**PASSAGE SHOWN**
★ ★ ★ ★ ★

Tutorial

This tutorial will guide you through creating and running your first Workforce workflow.

Getting Started

Installation

First, install Workforce:

pip install workforce

Verify the installation:

wf --help

Your First Workflow

Let’s create a simple data processing pipeline that:

Downloads a dataset
Processes the data
Generates a report

Step 1: Launch the GUI

Start Workforce:

wf

This opens the visual workflow editor.

Step 2: Create Nodes

Add the first node:

Double-click on the canvas (empty area)
A popup dialog will appear
Enter the bash command:

echo "Downloading data..." && sleep 2 && echo "Data downloaded" > data.txt
Click “Save” or press Enter

Add the second node:

Double-click on the canvas again
Enter:

echo "Processing..." && sleep 1 && cat data.txt | wc -l > processed.txt
Click “Save”

Add the third node:

Double-click on the canvas
Enter:

echo "Report: $(cat processed.txt) lines processed" > report.txt
Click “Save”

Step 3: Connect Nodes

Create dependencies between nodes. By default, edges are blocking edges that enforce sequential execution. For advanced workflows, you can create non-blocking edges using keyboard modifiers.

Creating Blocking Edges (Default)

Blocking edges enforce strict dependencies. A node only executes when all incoming blocking edges are ready. This is the standard edge type for sequential pipelines.

Method 1: Right-click and drag

Right-click on the first node (download_data) and hold
Drag to the second node (process_data)

★ ★ ★ ★ ★

**DATA EXTRACT**
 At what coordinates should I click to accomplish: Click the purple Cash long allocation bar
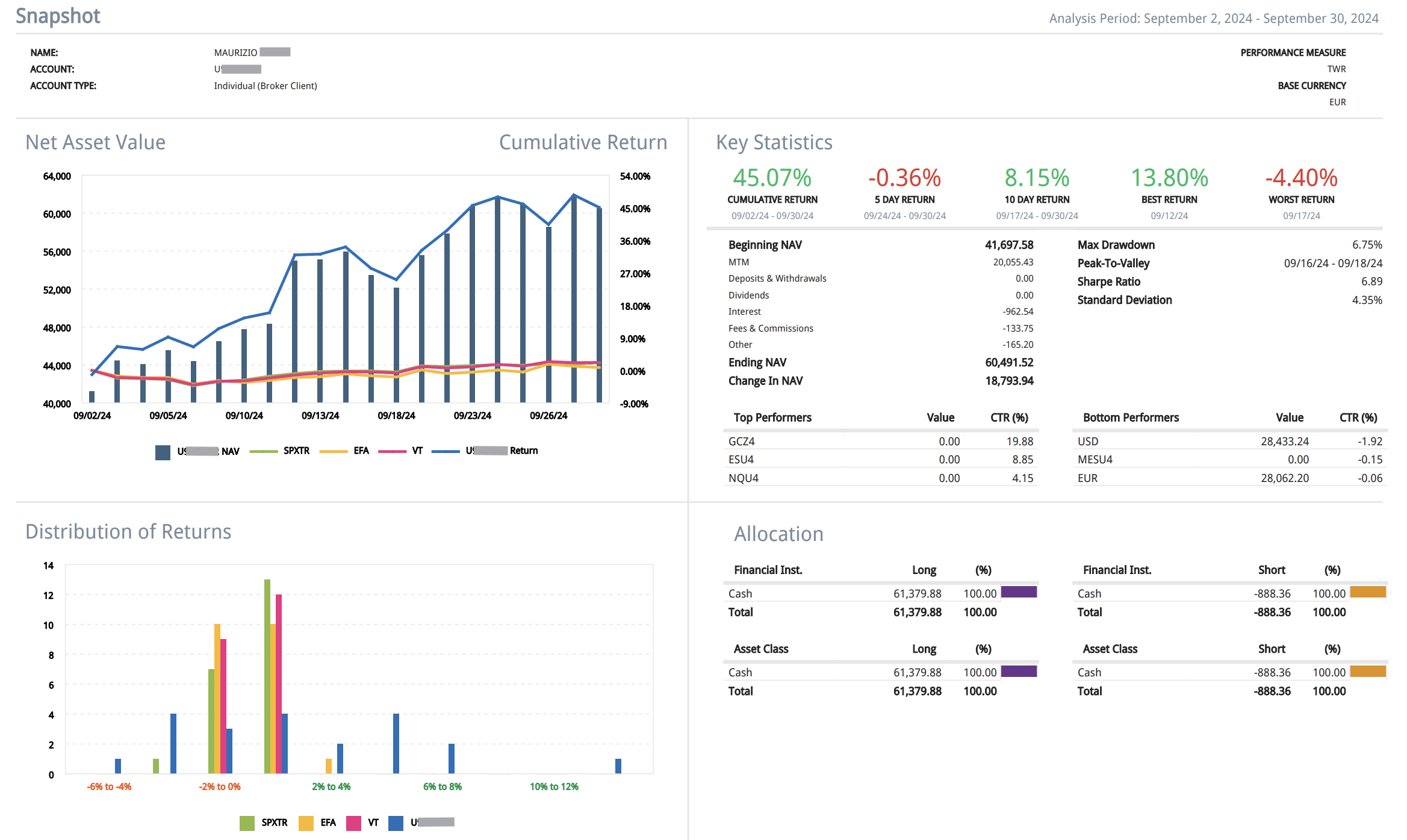pyautogui.click(x=1019, y=592)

★ ★ ★ ★ ★

**BRIEF A**
Quote the Workforce tutorial above from "Blocking edges enforce" to "second node (process_data)".
**BRIEF B**
Write the next part of the Workforce tutorial, starting after its last sentence.

**ANSWER A**
Blocking edges enforce strict dependencies. A node only executes when all incoming blocking edges are ready. This is the standard edge type for sequential pipelines.

Method 1: Right-click and drag

Right-click on the first node (download_data) and hold
Drag to the second node (process_data)

**ANSWER B**
Release to create a blocking edge (solid line)

Repeat for the second dependency:

Right-click on process_data and drag to generate_report
Release to create the edge

Method 2: Select and press ‘E’

Click on the first node to select it
Hold Shift and click the second node (multi-select)
Continue selecting nodes in order
Press ‘E’ to connect them in sequence with blocking edges

Your workflow should now show:

[download_data] ─→ [process_data] ─→ [generate_report]
                (blocking)       (blocking)

This ensures download_data completes before process_data starts, and process_data completes before generate_report starts.

Creating Non-Blocking Edges (Optional)

Non-blocking edges are soft triggers that allow nodes to execute without waiting for all dependencies. Use this for advanced patterns like node re-execution or fan-out workflows.

To create a non-blocking edge:

Hold Ctrl+Shift
Right-click and drag from source node to target node
Release to create a non-blocking edge (dashed line)

Example: If you wanted process_data to be re-triggered externally without waiting for download_data, you could:

Right-click download_data and drag to process_data → blocking edge
Then Ctrl+Shift + right-click external_trigger and drag to process_data → non-blocking edge

Now process_data will execute when:

ALL blocking edges are ready (download_data completed), OR
The non-blocking edge triggers (external_trigger is ready)

This allows flexible execution patterns beyond strict sequential order. See Re-Triggering and Dependency Resolution for more details.

Step 4: Save the Workflow

Save your workflow:

Press Ctrl+S or use File → Exit (which saves automatically)
If this is a new workflow, it will be saved as Workfile in the current directory
Or specify a different path when starting: wf myworkflow.graphml

Step 5: Run the Workflow

Execute the workflow:

Click the “Run” button or press ‘R’
Watch as nodes change color:
- Light gray → Not started
- Light cyan → Ready to run
- Light blue → Currently running
- Light green → Completed successfully
- Light coral → Failed (if error occurs)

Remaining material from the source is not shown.